When I open the zip file and navigate to the 'word' subdirectory, I see a load of files named thus:
document.xml
endnotes.xml
fontTable.xml
-- so far so good. But then I see:
foot.xml
foote.xml
foote2.xml
footer.xml
footer1.xml
... and on to footer115.xml
This pattern is repeated for all the header files (i.e. 'head', 'heade', 'heade2' etc.) too. Once the file has been opened and saved in MS Word, the underlying xml structure makes more sense. The odd files -- 'foot', 'foote', 'foote2', 'footer' -- all disappear, and the number of footer files is reduced from 115:
footer1.xml
through to
... footer69.xml
In addition, the file's size is reduced considerably once saved in Word (in my example, the merged file is 389Kb, which reduces to 237Kb when opened and saved in Word 2010).
Does anyone have any insight to this? Has anyone seen this before? I believe these somewhat odd headers and footers also mean that the FOP-based PDF generation in docx4j sucks up reams of memory as it tries to resolve all the rIds that result.
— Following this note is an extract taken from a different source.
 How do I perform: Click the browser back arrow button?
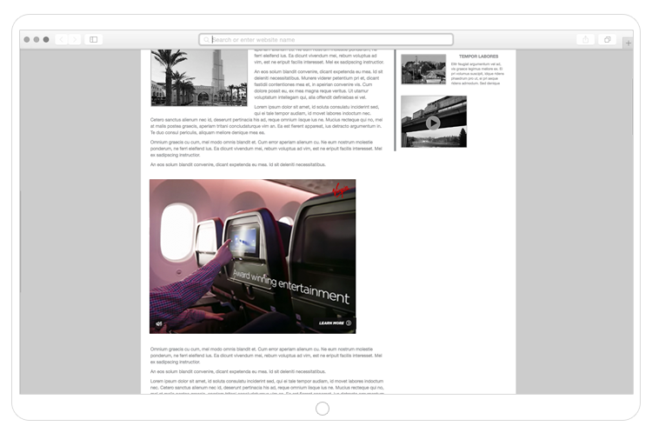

When I tested generating a PDF from the merged file using the Apache xdocreport code base, that couldn't do anything at all, reporting an exception relating to running out of IDs.
Am I doing something wrong in my initial document generation I wonder (not sure what!), or is there something strange happening in the merge? For what it's worth, I checked out the source documents for a typical merge scenario, and they all have normal footerX.xml and headerX.xml files -- the strange ones only seem to appear and proliferate as part of the merge process.